私は基本的に色々先送りされてきた問題(消費税引き上げ、マイナンバー制度実施、集団的自衛権の立法化、TPP合意~批准には紆余曲折があるだろうが~など)を解決してきた安倍内閣を評価しているが、このスローガンにはある種の違和感を禁じ得ない。
言葉尻をとらえることは大人げないが、「活躍」という言葉について考えてみた。
辞書によると「活躍」とは「めざましく活動すること。勢いよく躍(おど)りはねること」とある。「社会の第一線で活躍する」といった使い方をするから「活躍」には成功のイメージが強い。
「活躍する」を英語に訳すると、be activeであり、少し形式ばった言い方をするとparticipate activeryになる。
また「海外で活躍する」の訳としてはsucced overseasという例文があった。つまり「活躍」はactiveであり、successなのである。
次に「活躍」の反対語を調べてみた。オンライン辞書によると「活躍」の反対語は「休養・静養」である。
英語の反対語辞書でactiveの反対語を調べると、lazy(怠惰な)、unworking(働かない、機能しない)というネガティブな言葉が並ぶ。quiet(静かな、平和な)という比較的良い意味の反対語もあるが、概ね不活発という否定的な言葉が多い。
「活躍」という言葉にある種の違和感を感じたのは、「活躍していないのは怠惰だ」という英語的なニュアンスを感じたからではないかと私は思っている。その文脈で「一億総活躍」という言葉を読むと、働けるものが働かないのは怠惰である、というニュアンスを感じて違和感を覚えたのだろう。
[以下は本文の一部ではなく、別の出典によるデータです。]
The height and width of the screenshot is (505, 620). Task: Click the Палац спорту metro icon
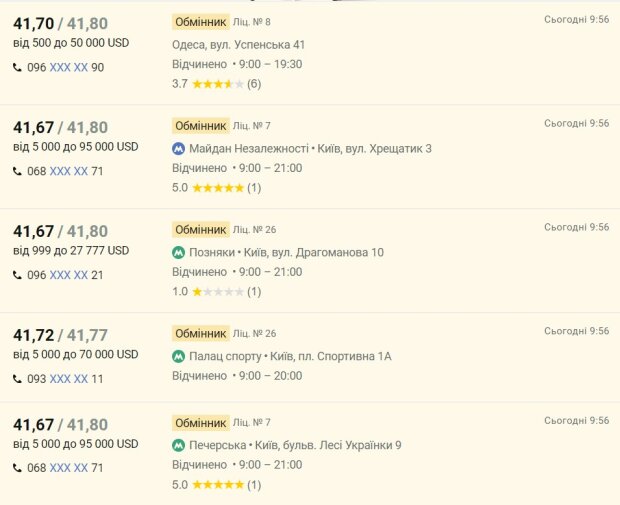[x=179, y=356]
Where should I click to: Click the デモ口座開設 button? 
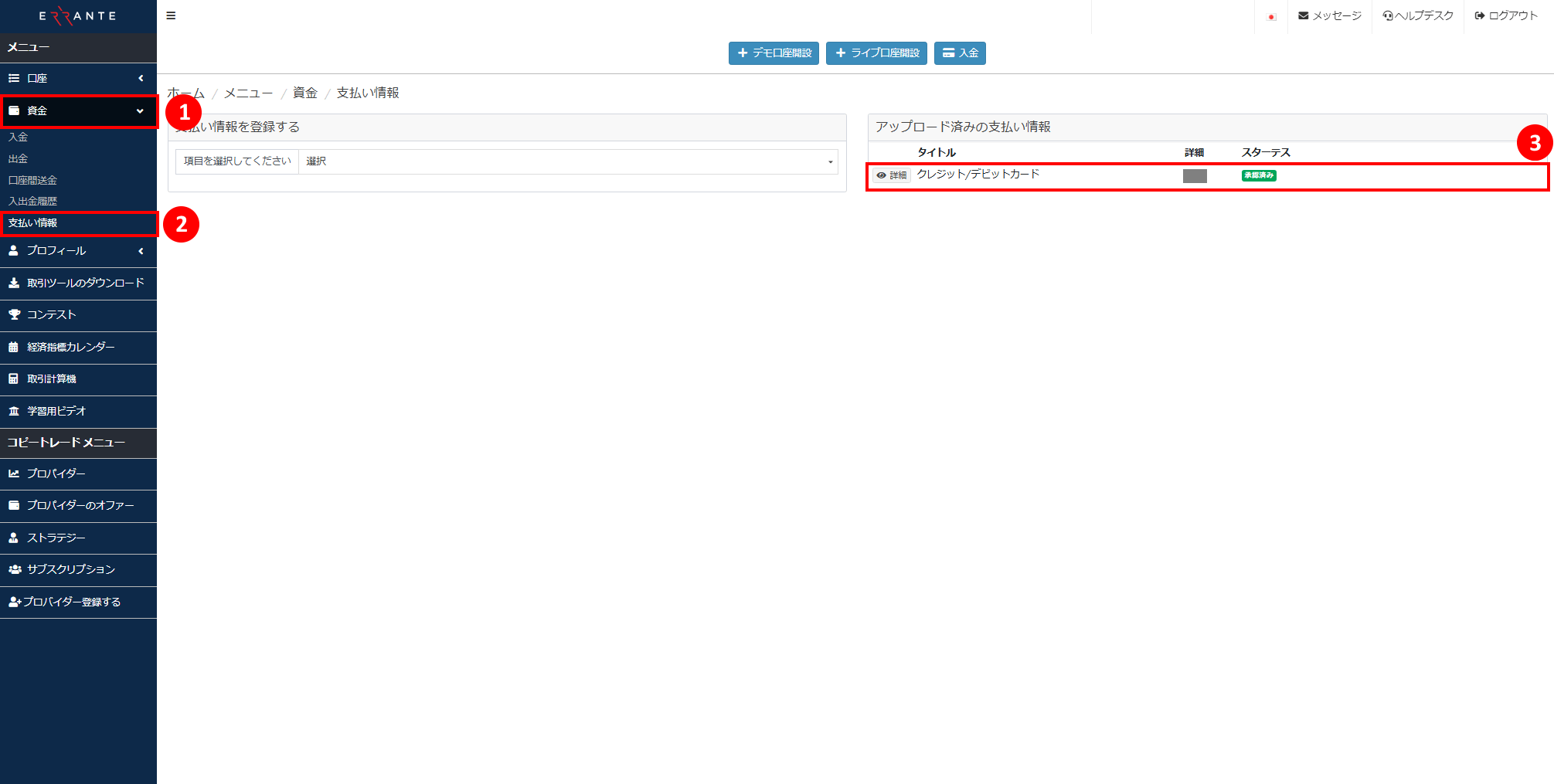click(774, 53)
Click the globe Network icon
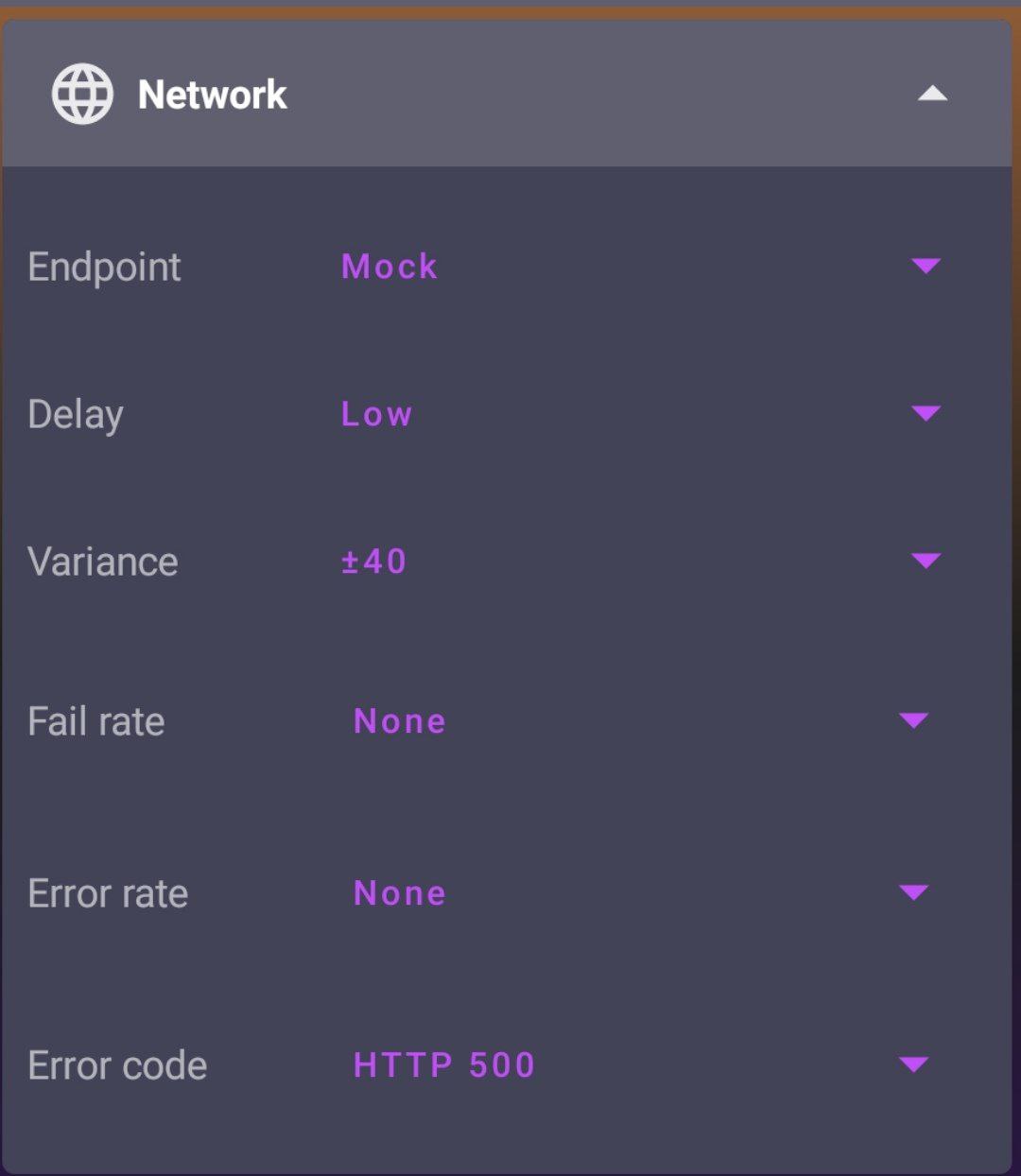1021x1176 pixels. pyautogui.click(x=82, y=95)
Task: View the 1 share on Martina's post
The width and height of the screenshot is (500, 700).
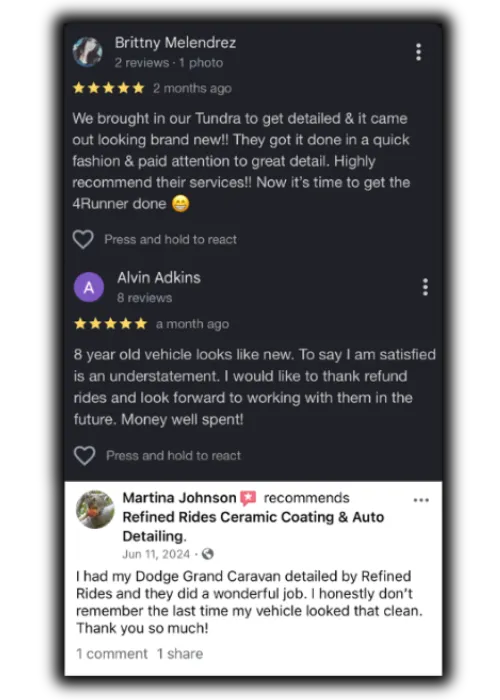Action: 180,654
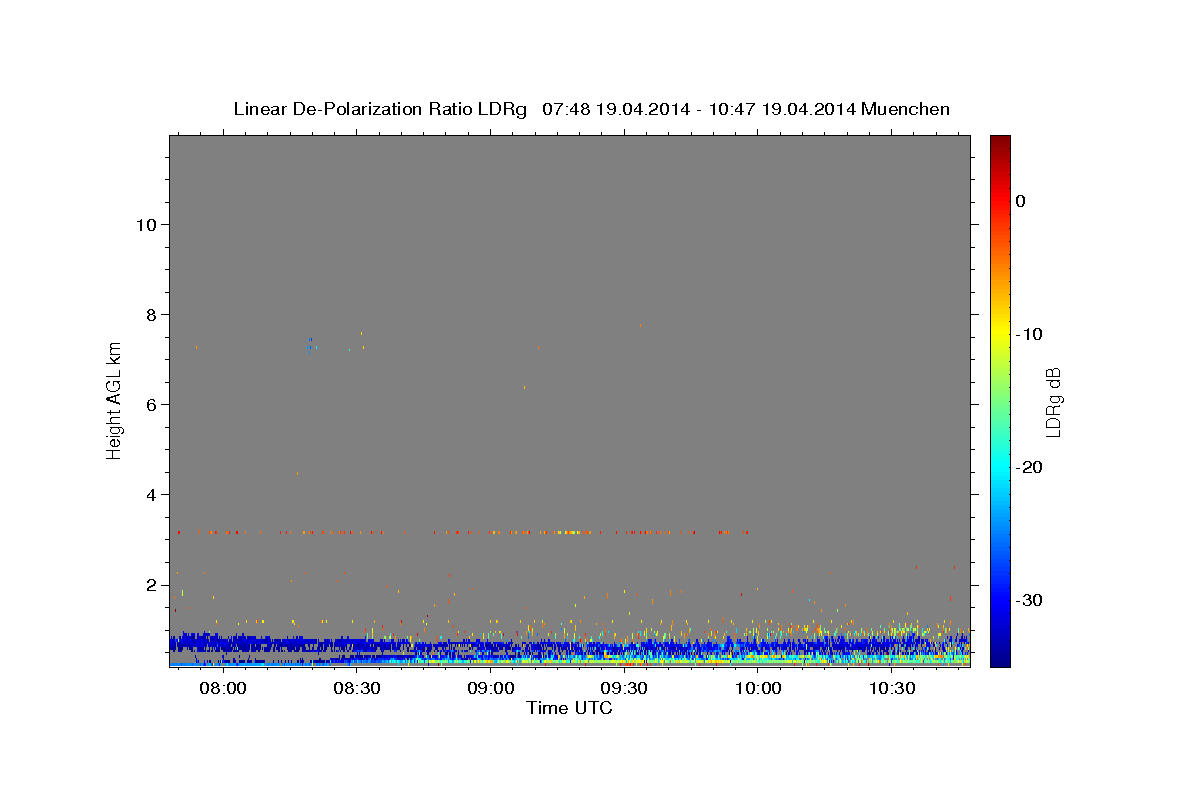The image size is (1200, 800).
Task: Click the 08:00 time axis label
Action: click(x=223, y=689)
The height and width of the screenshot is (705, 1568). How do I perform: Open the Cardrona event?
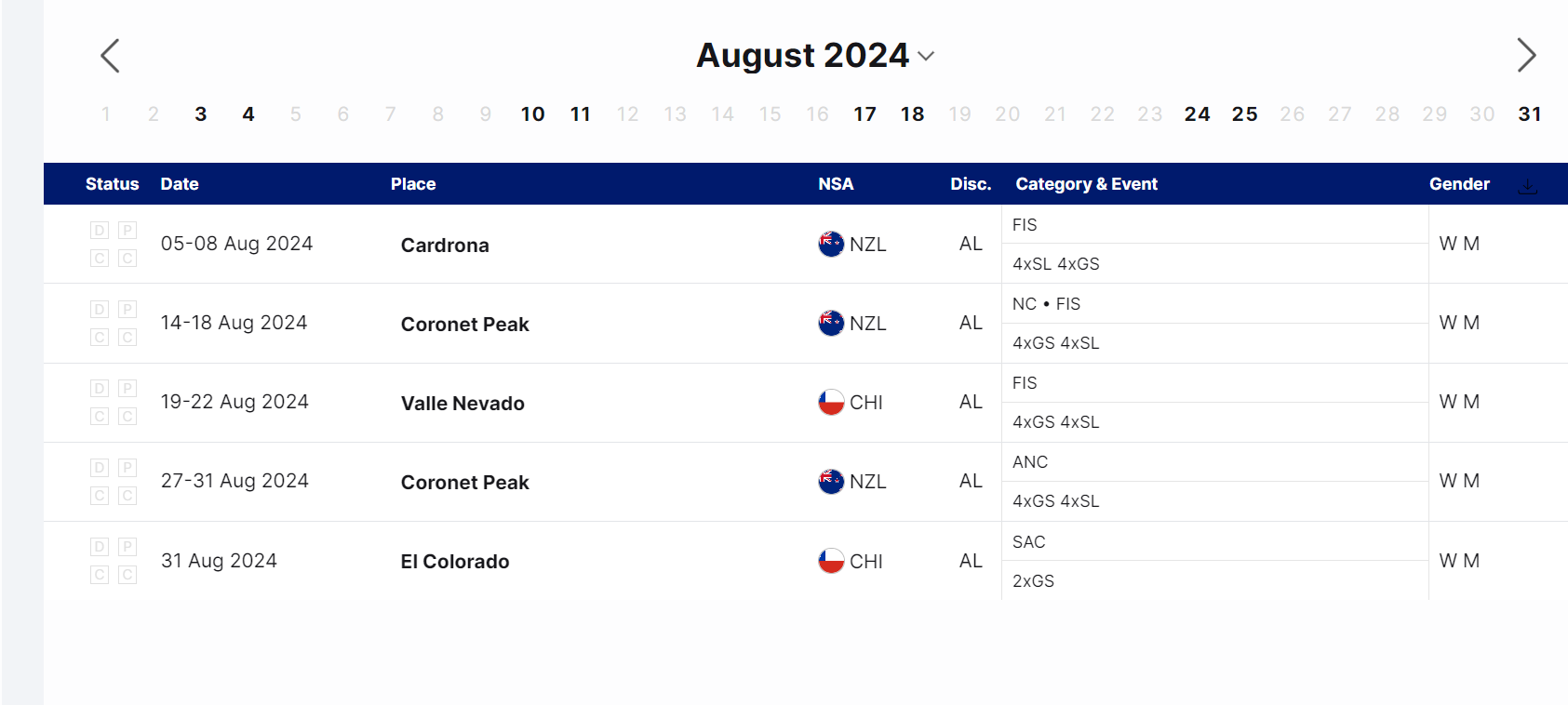coord(445,246)
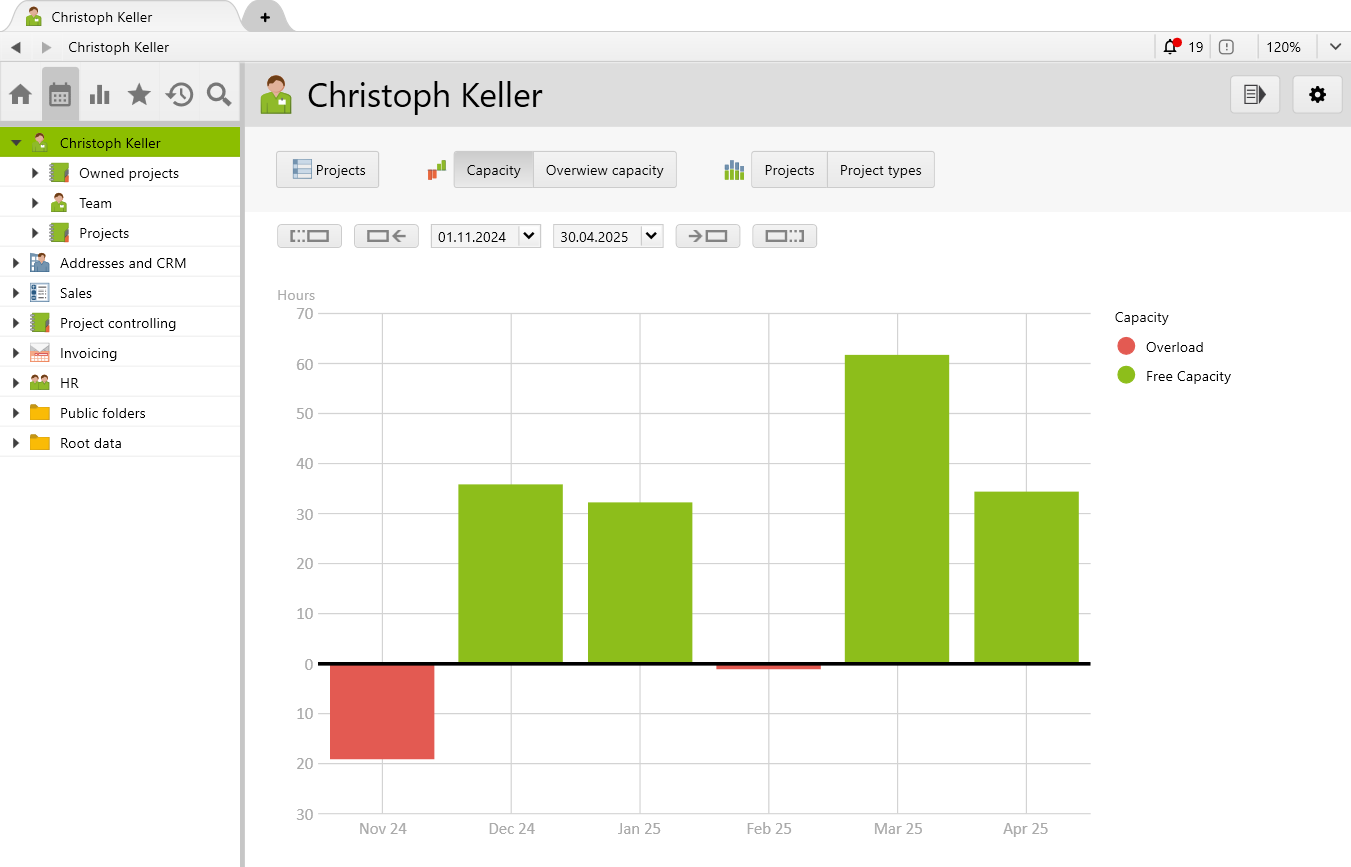Click the notification bell icon
Image resolution: width=1351 pixels, height=867 pixels.
click(x=1171, y=47)
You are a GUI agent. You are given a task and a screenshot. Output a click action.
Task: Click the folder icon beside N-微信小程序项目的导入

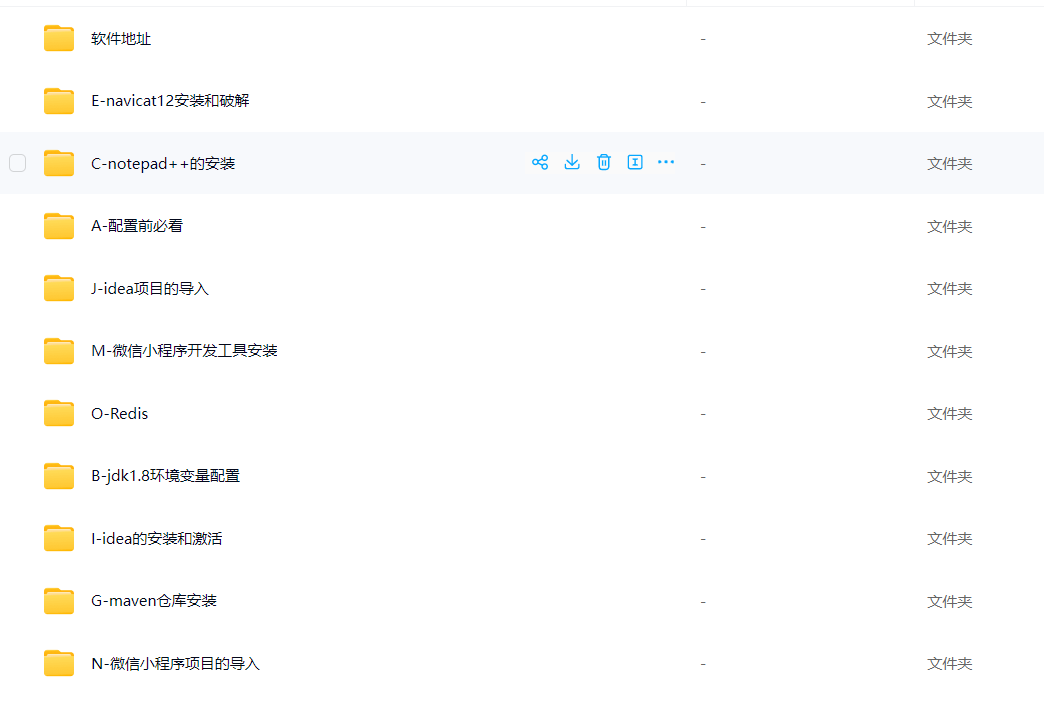(58, 663)
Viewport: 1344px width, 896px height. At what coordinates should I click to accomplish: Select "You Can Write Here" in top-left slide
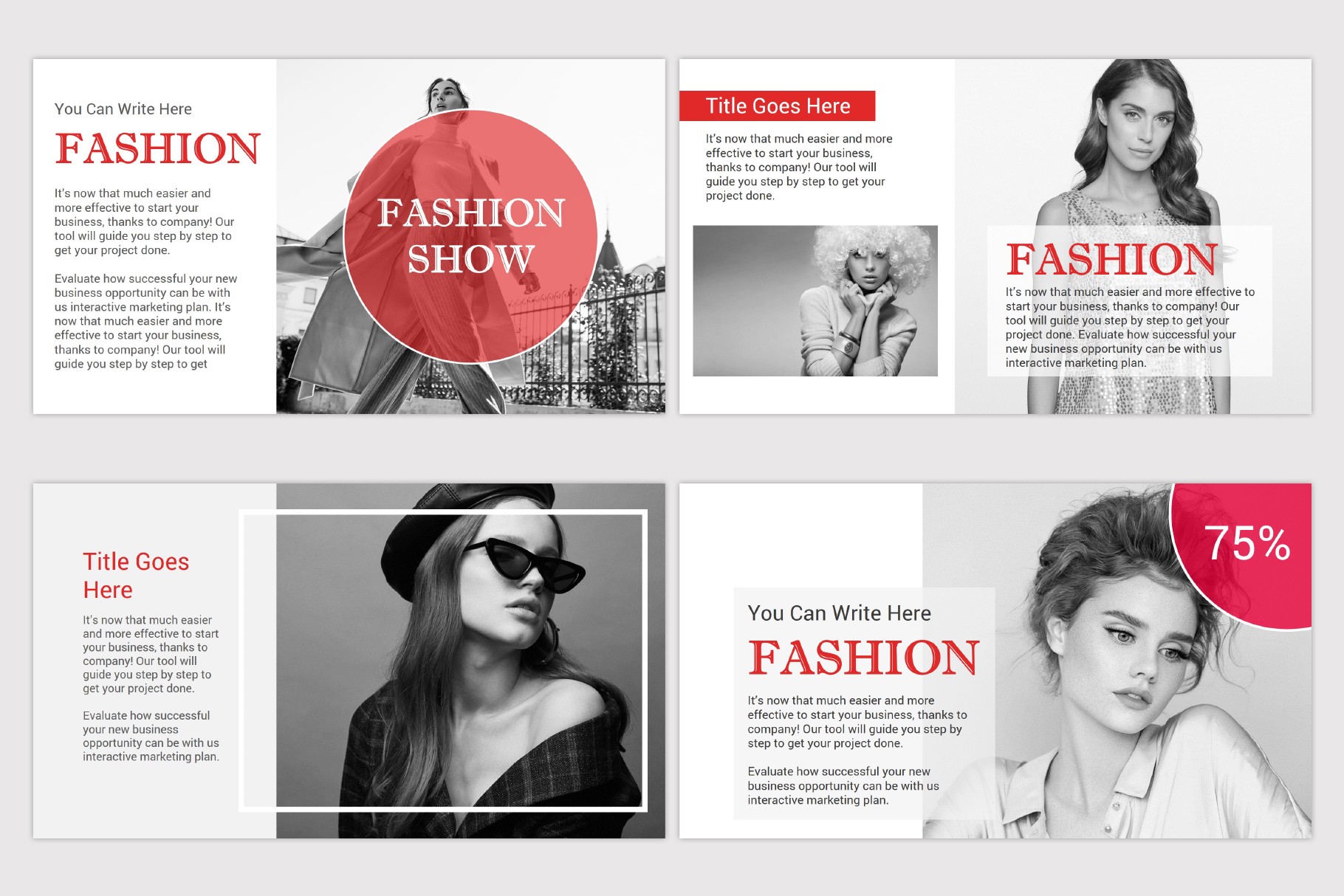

だが我々シニア世代には「活躍しない」=「休養・静養する」という選択肢があって良いと思う。
兼好法師は徒然草の中で名誉・権力・金銭に使われてあくせく働き、わが身を苦しめるのは愚かしいことだと説いた。
兼好法師の心境には到達できないが、ある年齢になると自足ということが大事だと思う。「活躍」が声高に叫ばれる世の中は息苦しい。多様な価値観を持った人々が共存できる社会の方が好ましいと私は思っている。